Police involved in a shooting in a suburb of Dallas, Texas, over the weekend have reportedly changed their story after an unarmed 15-year-old was killed. No one else involved was injured — including several police officers who reportedly shot at the car the teen was in. Who is Jordan Edwards? The family of the teen shot by police in Texas is speaking out.
On Saturday night, a 15-year-old named Jordan Edwards went to a party in Balch Springs, Texas — a suburb of Dallas, according to the New York Times. Edwards was a freshman at Mesquite High School, where he played football and was a good student, according to an official statement released by the school in the wake of his death. When the party started to feel like it was getting out of hand, Edwards decided to leave, according to the Dallas Morning News.

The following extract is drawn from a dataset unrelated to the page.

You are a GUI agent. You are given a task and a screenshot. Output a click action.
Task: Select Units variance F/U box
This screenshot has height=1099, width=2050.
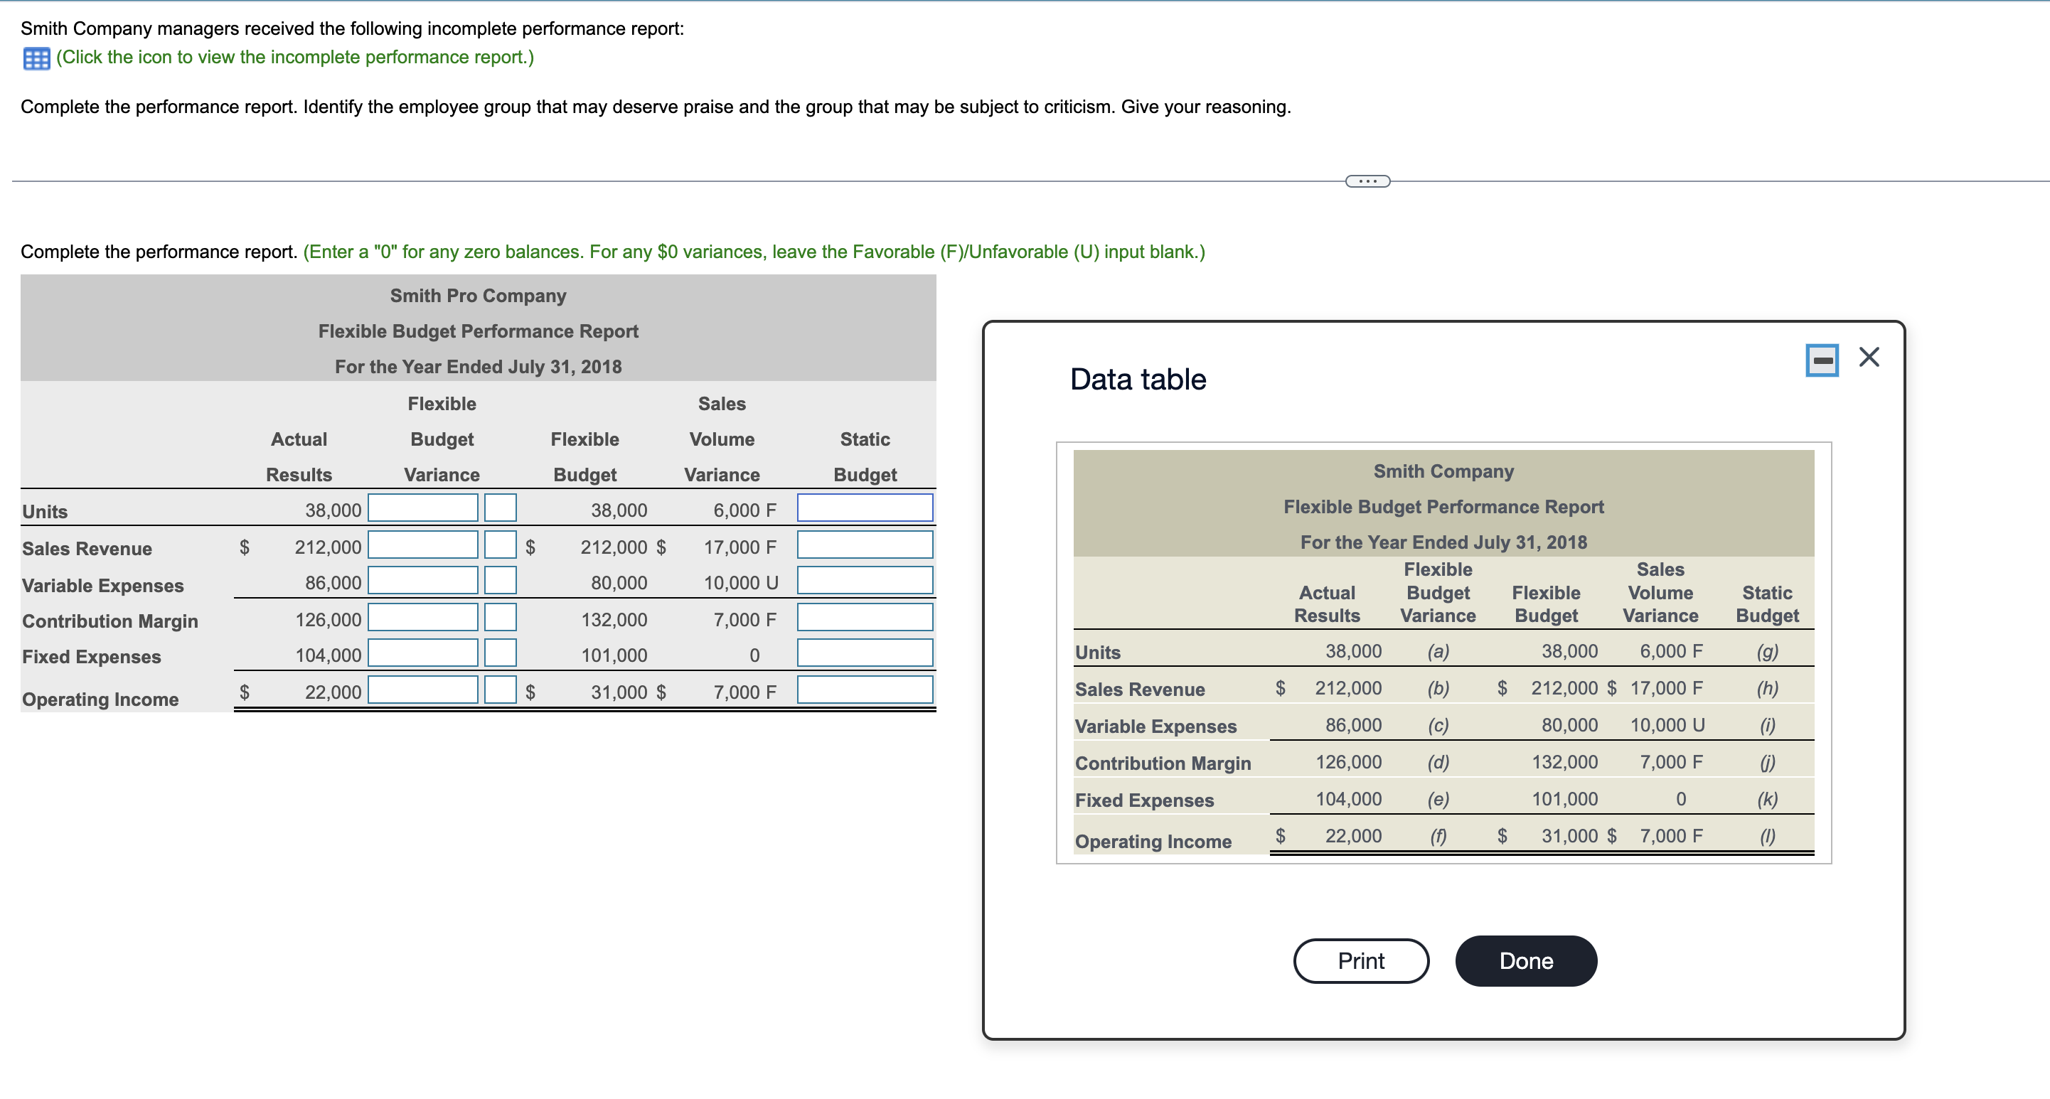click(x=500, y=509)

What happened next has become the subject of debate, as initial statements from police officers involved contradicted body-cam video evidence, according to The Washington Post. The officers originally stated that the car Edwards was in approached their cruiser aggressively, which they responded to by firing a rifle into the cab of the vehicle. After reviewing video, however, it became apparent that the car was, in fact, driving away from the police cruiser when the officer fired. Edwards was shot in the head, through the passenger side window, and died of his wounds a short time later. None of the teens in the car — including Edwards —were drunk or in possession of a weapon, according to NPR.
In a press conference with the Dallas Morning News, the lawyer representing Edwards' family joined them to speak out about what happened to their son, and to plead for transparency and accountability from the police department as they pursue justice for their son. "We are declaring war on bad policing," said the family's attorney, Lee Merritt "This has happened far too often. We are tired of making the same rhetorical demands, of having the same hashtags."
Data collected and presented by The Guardian showed that Black Americans are twice as likely to be shot by police than those who are white. Between 2010 and 2012, ProPublica presented data that found Black teens were 21 more times as likely to be shot by police than their white peers. Other research has postulated that these rates may be influenced by the areas' local police departments are patrolling — namely, areas of high crime that may be disproportionately poor and populated by minorities, as one study pointed out.
While statistics can't be ignored, the names Freddie Gray, Michael Brown, and now Jordan Edwards evoke the real-life consequences of alleged profiling by law enforcement. As Black Lives Matter and other movements continue to fight for justice, Merritt's words as he spoke of Jordan Edwards continue to echo: how many hashtags will it take before justice is served?